Si tal como lo hicieran en generaciones
anteriores esa familia quisiera enviar a uno de sus dos hijos a cursar una
maestría, por ejemplo, en la
Harvard Kennedy School, debería afrontar un costo total
(matrícula más seguro médico, más alojamiento y alimentación) de 70.802 dólares
anuales, lo que explica el fenomenal endeudamiento de la familia tipo en los
Estados Unidos y el hecho de que cada vez queden menos estudiantes
norteamericanos en las universidades de elite de ese país. Pero aquel promedio
es engañoso, porque la familia tipo afroamericana tiene, según el mismo
organismo oficial, un ingreso medio de 32.068 dólares, y los latinos de 37.595.
Si unos y otros esperaban más de un presidente afroamericano sus esperanzas se
desvanecieron durante el primer turno de Obama.

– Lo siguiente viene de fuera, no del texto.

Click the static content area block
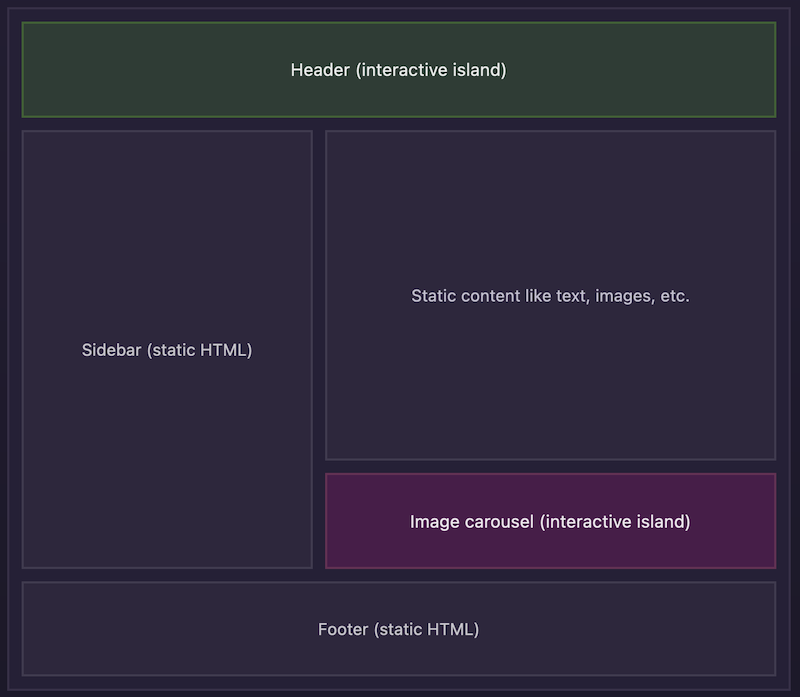This screenshot has height=697, width=800. pos(550,380)
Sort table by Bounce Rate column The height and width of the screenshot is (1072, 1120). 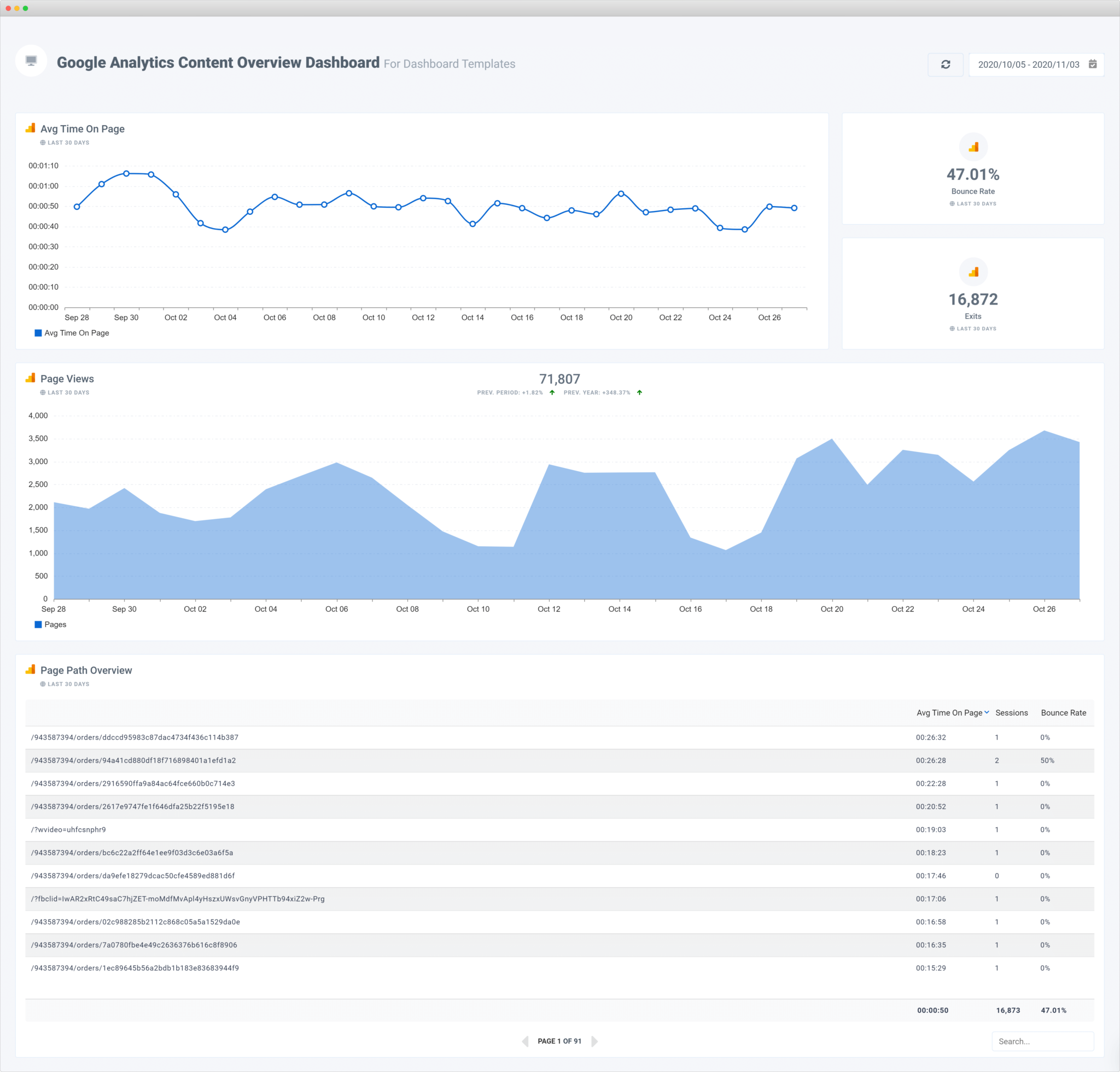point(1063,713)
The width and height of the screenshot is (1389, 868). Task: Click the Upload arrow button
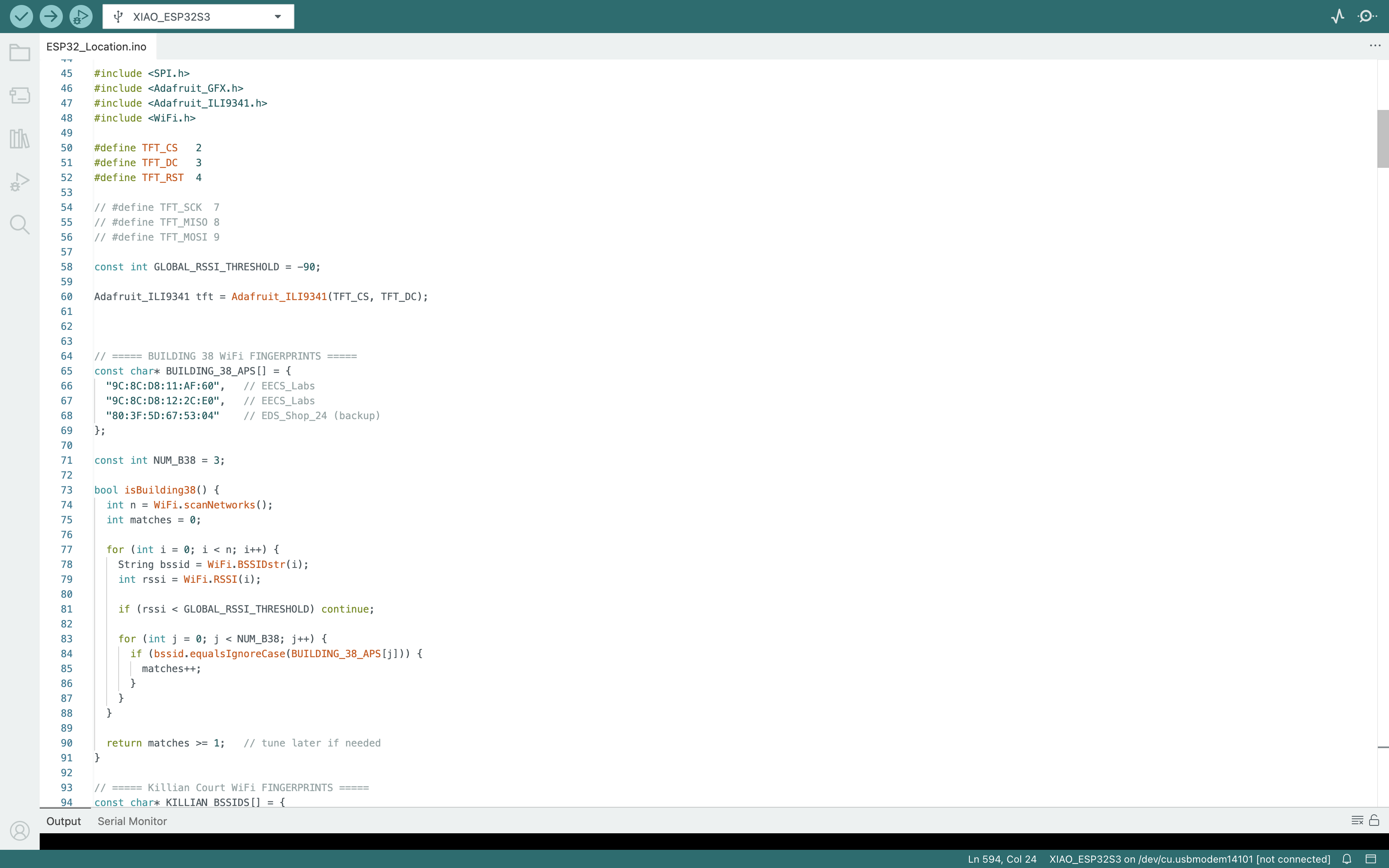(51, 17)
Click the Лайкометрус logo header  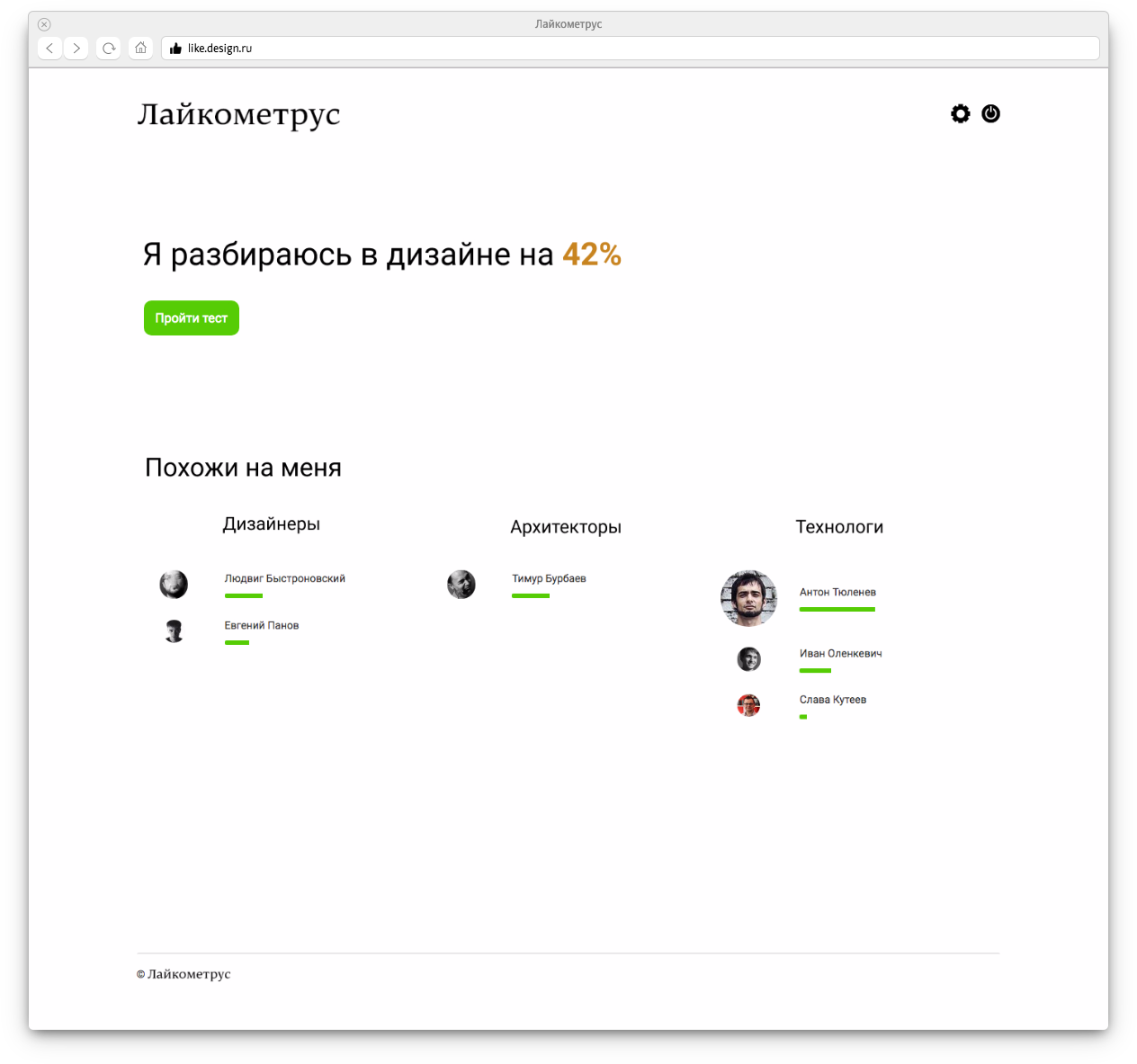pos(238,115)
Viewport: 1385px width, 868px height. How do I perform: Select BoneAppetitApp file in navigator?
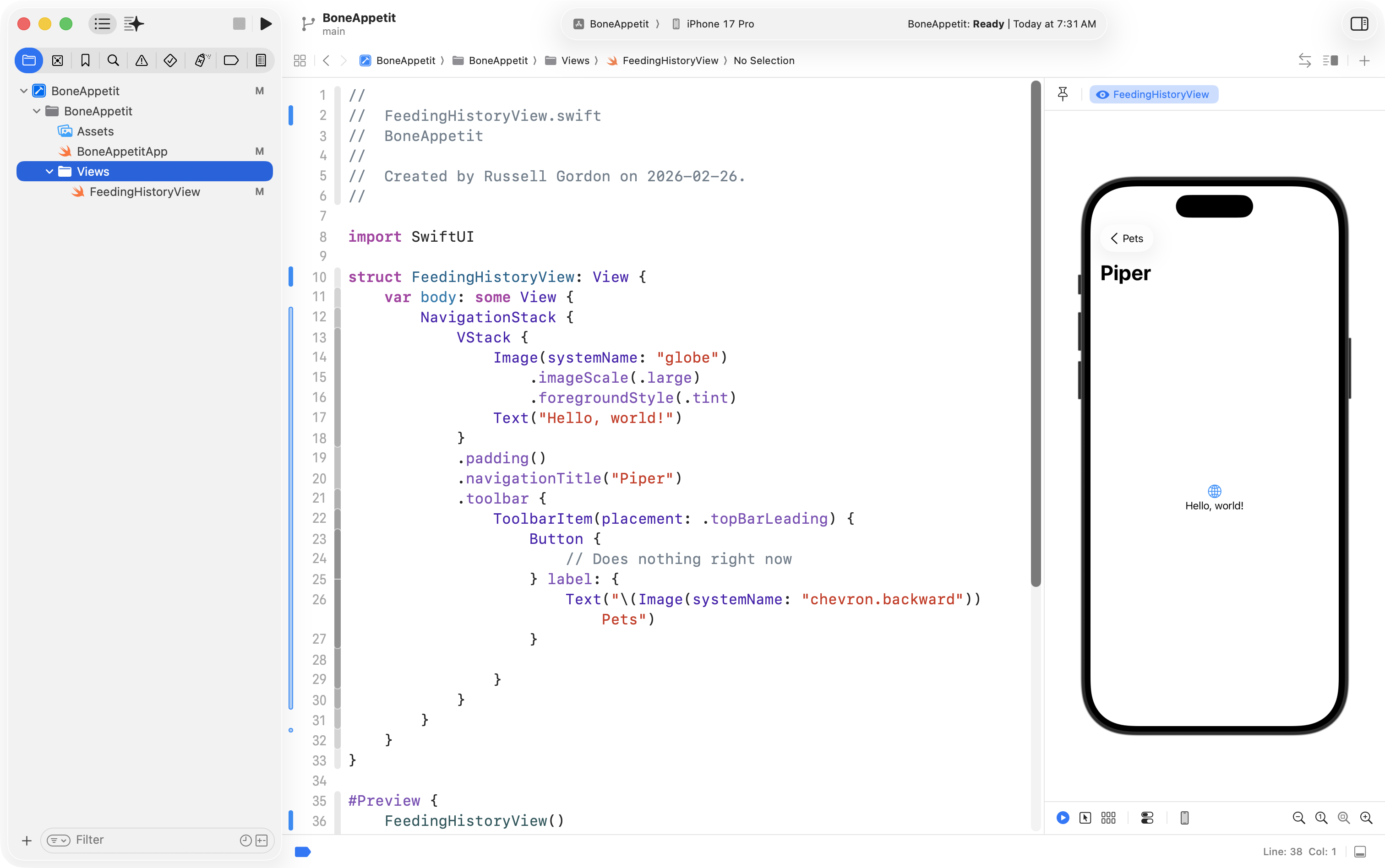(122, 152)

Por eso decimos que eligieron al malo que
rescató bancos, fondos de inversión y grandes oligopolios –cuyos CEO siguieron
cobrando decenas de millones de dólares al año por sueldos, premios,
compensaciones, bonos y otras triquiñuelas por el estilo– mientras que el
salario por hora de los trabajadores permanecía, ajustado por inflación, en los
niveles de finales de la década de los setenta. En términos prácticos: ¡más de
treinta años sin un aumento efectivo de la remuneración horaria! Ni hablemos de
otras acciones del insólito Premio Nobel de la Paz , tales como escalar hasta lo inimaginable la
política pergeñada por George W. Bush de asesinatos selectivos mediante la
utilización de drones (en países con los cuales Estados Unidos ni siquiera está
en guerra, como Pakistán, Palestina y Yemen); el vil linchamiento de Khadafi;
el mafioso asesinato de Osama bin Laden frente a su familia, al estilo de la
masacre perpetrada por Al Capone y sus muchachos la noche de Saint Valentine de
1929 en Chicago; el desenfreno del espionaje interno y externo y la
intercepción de correos, mensajes de texto y telefonemas sin ninguna orden
judicial denunciada por la
American Civil Liberties Union, entre otras bellezas por el
estilo.
Pero si Obama era la opción mala, Romney era
mucho peor. El primero es un representante del capital, pero el segundo es el
capital, y en sus versiones más degradadas y fascinerosas. Sus vinculaciones
con los fondos buitre, entre ellos uno que acosa a la Argentina , son bien
conocidas; su absoluto desprecio por la suerte de los trabajadores de su país
fueron inocultables. Fulminó con una crítica racista y clasista al 47 por
ciento de la población que “no paga impuestos” y cree que el gobierno debe
ofrecerle gratis salud, educación, vivienda y comida. Este comentario, tan
absurdo como incorrecto, empíricamente hablando, fue agravado por Paul Ryan, su
candidato a vicepresidente impuesto por el Tea Party. En su delirio
reaccionario Ryan llegó a decir que la “red de seguridad social” que hay en
Estados Unidos se había convertido en una cómoda hamaca en donde los pobres
dormían una plácida siesta confiados en que el Big Government vendría a
satisfacer sus necesidades. Como si lo anterior no fuera suficiente, Romney se
encargó de decir que reduciría aún más el impuesto a los ricos (pese a que
varios de ellos, como el multimillonario Warren Buffet, confesaron que era
ridículo e inmoral pagar, en proporción, menos impuestos que sus empleados) y
que apoyaría sin titubeos a las fuerzas del mercado, al paso que hizo
reiteradas declaraciones que evidenciaban un desbordante belicismo en el plano
internacional. Rusia fue caracterizada como “enemigo número uno” de Estados
Unidos, insinuó que lanzaría una guerra comercial con China (lo que hubiera
provocado una verdadera debacle en su país) y amenazaba con promover acciones
militares más enérgicas contra Irán, Siria, Cuba y Venezuela. En fin, lo que se
dice un verdadero monstruo político ante lo cual el reticente electorado
norteamericano optó, si bien a regañadientes, por el malo, convencido de que el
otro representaba lo peor en su forma químicamente pura.
* Director del PLED, Programa Latinoamericano de
Educación a Distancia en Ciencias Sociales.